### TEXT TO READ
━━━━━━━━━━━━━━━━

Who in their right mind decided that everyone who cared about that person would want to actually see them dead?

Or, for that matter, that the dead person would want to be seen??

YEEPS!

Now you know, there are many circumstances which result in death. So, sometimes, people may not look so good. But, they’re dead, so I think its asking a lot for them to look their best anyhow.

But, the undertaker actually gets a photo and tries to use make up and stuff to make a person look GOOD.

What what WHAT?!?

You’re dead. You no longer have to do your hair or make up or anything. But, tradition dictates that you’ve gotta be seen at one last viewing.

What the heck for?

Did you ever hear people comment as they look at the deceased, “Oh my, they look good!”

NO! No, they don’t look good, they are dead! Come on!

I can’t stand the fact that there are usually 1-3 days to come and view a dead person.

━━━━━━━━━━━━━━━━

### DATA
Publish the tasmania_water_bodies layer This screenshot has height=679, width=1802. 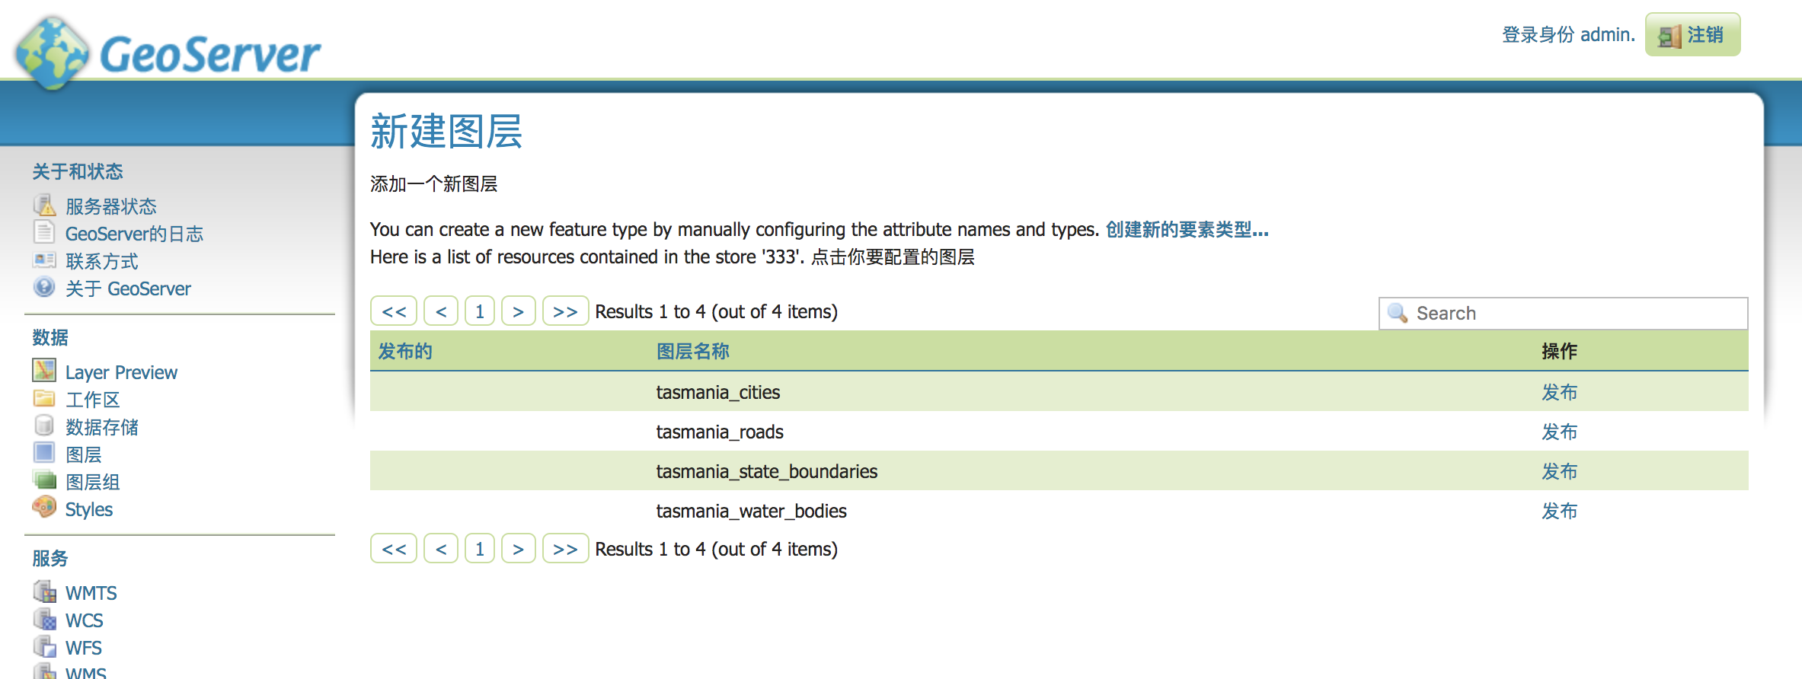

━━━━━━━━━━━━━━━━

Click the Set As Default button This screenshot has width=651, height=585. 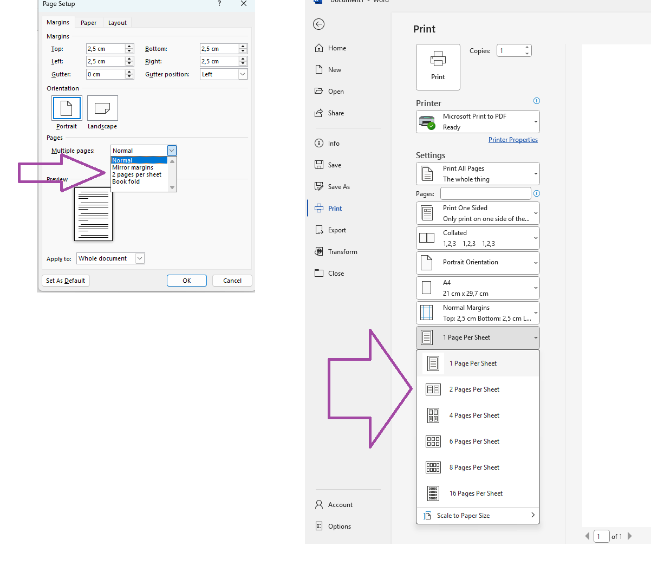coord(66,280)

━━━━━━━━━━━━━━━━

### TASKS FOR THIS EXERCISE
- A) In the text about funeral viewings, list every word of two or more letters that is written entirely in capital letters.
- B) Write the next part of the text about funeral viewings, starting after its last sentence.

### RESPONSES BY TASK
- A) YEEPS, GOOD, WHAT, NO

- B)
I sure don’t want anyone looking at me. No thanks. That’s just rude!

I understand saying goodbye. But everyone knows that maybe, sometimes it happens that you’re number is up and you just gotta go. No time for goodbye.

That doesn’t mean you didn’t love someone or that they won’t be missed.

When people come to the viewing, it’s not like the viewee even had a say so of who gets invited!

That in itself is rude. You have no choice. And, since they’re  dead, they can’t say goodbye to you, and they really aren’t doing anything except laying there dead, with funky make up and wrongly combed hair, stiffly posed (yah, great pun there!) and probably not even in the outfit they’d want!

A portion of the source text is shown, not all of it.